Rue21 Inc. (RUE) surged 15 percent, the most since November 2009, to $32.96. The teen specialty retailer boosted its fiscal year earnings estimate to $1.50 to $1.54 a share. Analysts projected earnings of $1.44, on average, according to data compiled by Bloomberg.
SeaChange International Inc. (SEAC) gained 12 percent to $11.06, the highest price since April 2005. The provider of digital video systems said an independent advisory committee is evaluating “a range of strategic options.”
Solazyme Inc. (SZYM US) jumped 15 percent to $20.71 on the first day of trading. The developer of oil products from genetically modified algae sold 10.98 million shares at $18 each, raising $197.55 million in an initial public offering.

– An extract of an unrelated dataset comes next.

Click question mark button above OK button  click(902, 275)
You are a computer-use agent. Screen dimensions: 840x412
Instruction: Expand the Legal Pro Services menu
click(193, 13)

VirnetX Holding Corp. (VHC) rose for a fourth day, advancing 4.2 percent to $24.12. The developer of instant- messaging and Internet-calling software was rated “outperform” in new coverage by Cowen & Co., which expects the stock to beat the market by more than 40 percent over the next year because of increased licensing revenue from the company’s patents that enable secure real-time communication.
Weyerhaeuser Co. (WY) fell 5.4 percent to $20.87, the lowest price since Jan. 10. The second-largest owner of U.S. timberland was cut to “sell” from “hold” by Deutsche Bank AG, which said the outlook is “deteriorating” in most of the company’s businesses.